Lalu dikombinasikan dengan motivasi-motivasi keagamaan sebagaimana iman mereka sehingga semua tindakan filantropis itu bernilai ibadah; menyempurnakan ritual mudik mereka di kampung halaman. Dengan menyatunya aspek agama ke dalam budaya mudik itu, maka menjadi masuk akal jika kemudian melarang masyarakat untuk mudik bukanlah perkara mudah.

Namun, bagaimanapun dalam dua tahun ini mudik memang begitu problematik karena adanya pandemi. Ritual tahunan itu harus ditunda untuk sementara waktu karena berbondong-bondongnya orang menuju kampung halaman dapat menciptakan kerumunan di banyak tempat. Selain itu, juga untuk memutus penyebaran virus ke wilayah-wilayah yang merupakan zona hijau (wilayah yang relatif aman dari virus).

Memang, kebijakan pemerintah melarang mudik ini sangat mengusik rasa keadilan bagi kebanyakan masyarakat. Pasalnya, di sisi lain pemerintah justru menggenjot pariwisata, tetap mengadakan pilkada, serta memberi izin pembukaan bioskop, penyelenggaraan kongres partai dan ormas, dan kegiatan-kegiatan yang mengundang keramaian lainnya.

Akan tetapi, ketidakadilan kebijakan pemerintah adalah perkara lain dan tersendiri. Sebab, kita semua tentu sepakat bahwa yang terpenting saat ini adalah mengakhiri pandemi. Bagaimanapun, bertahan hidup dan menyelamatkan nyawa sejauh yang kita bisa adalah yang paling utama.

Sialnya, terus mendebat kebijakan pemerintah sembari menjerumuskan kita sendiri pada tindakan-tindakan yang kontraproduktif dengan upaya penanganan pandemi justru hanya akan mendatangkan bencana bagi diri sendiri. Sebaiknya kita tetap waras dengan tidak mengikuti keputusan-keputusan yang salah.

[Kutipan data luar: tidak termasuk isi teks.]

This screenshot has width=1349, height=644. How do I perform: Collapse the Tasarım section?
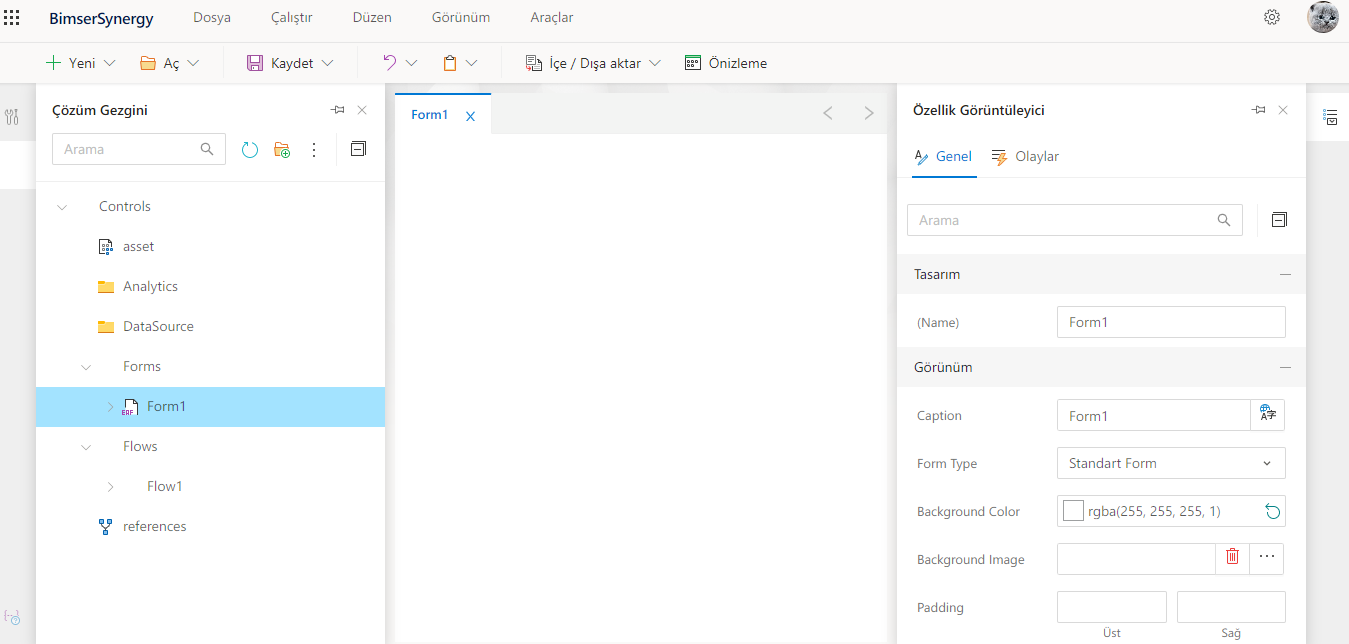point(1285,274)
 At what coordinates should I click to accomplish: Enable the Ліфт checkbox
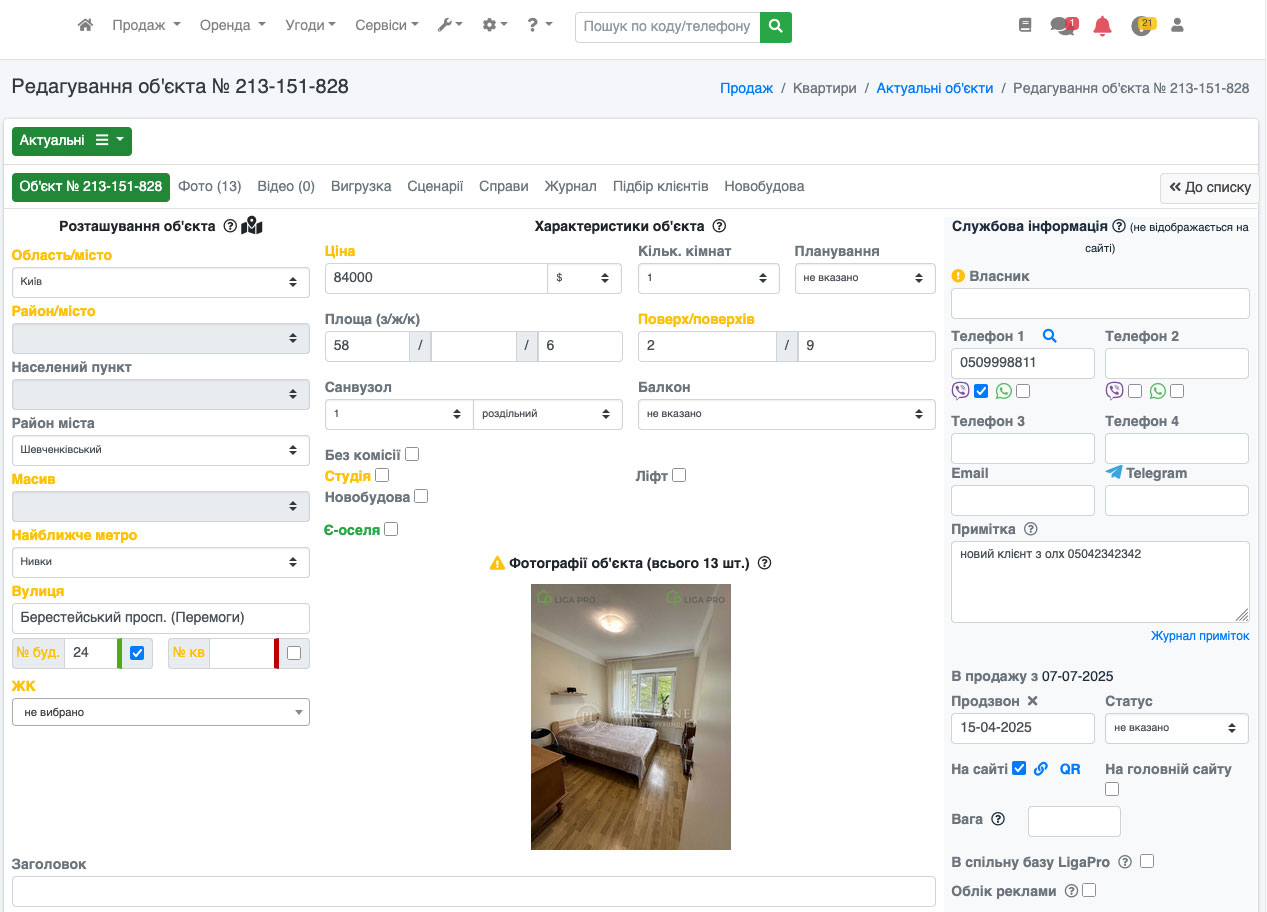[679, 476]
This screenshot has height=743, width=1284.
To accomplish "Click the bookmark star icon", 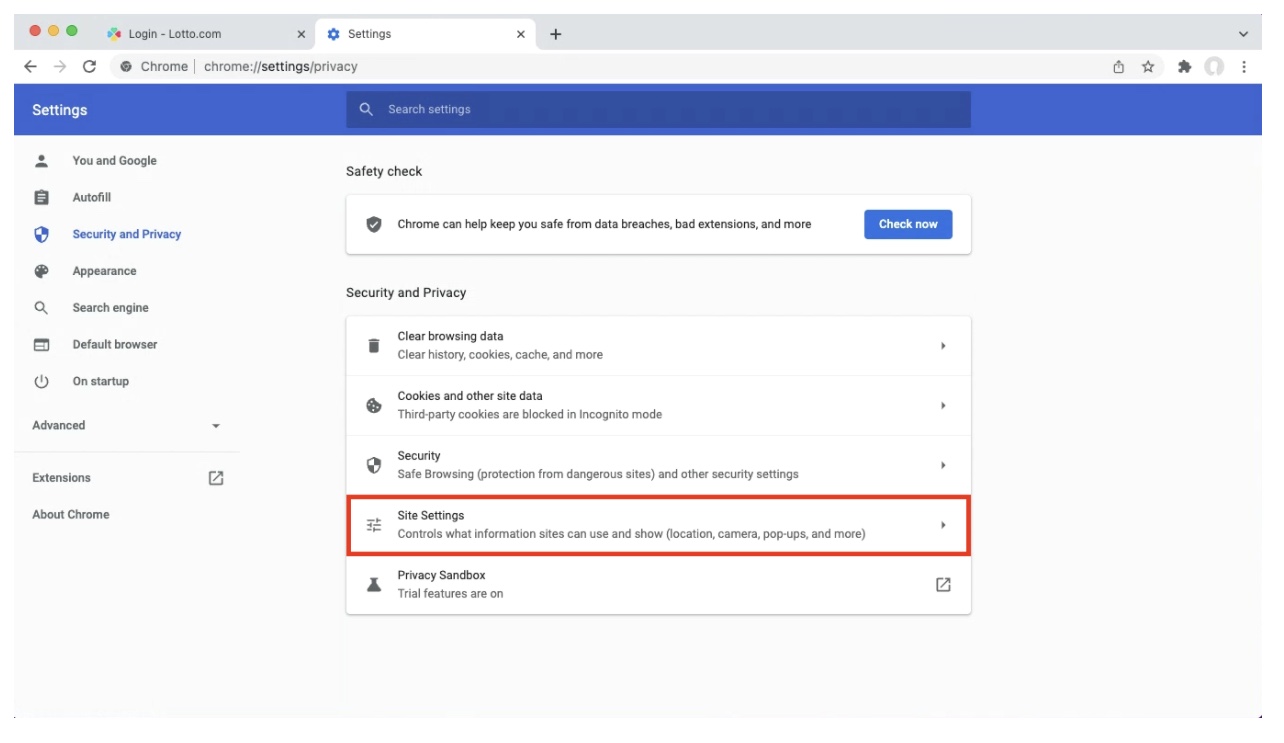I will pos(1148,67).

Saya sendiri telah memutuskan untuk kembali menunda mudik. Setidaknya sampai kondisi jauh lebih baik dan vaksin telah diberikan dengan cukup merata. Ritual tahunan itu setidaknya masih dapat kita gantikan dengan ritual-ritual lainnya, karena agama sendiri telah memberikan tuntunan kepada umatnya: mencegah mafsadat lebih utama daripada mengambil manfaat.

Pada akhirnya, tidak mudik tahun ini tetaplah pilihan paling tepat dan tetap selaras dengan ajaran keagamaan, khususnya bagi kaum muslimin. Juga selaras dengan imbauan pemerintah sebagaimana yang diserukan dalam satu karya seni para menteri dan Kepala Staf Kepresidenan RI tahun lalu: Nggak Mudik Asyik!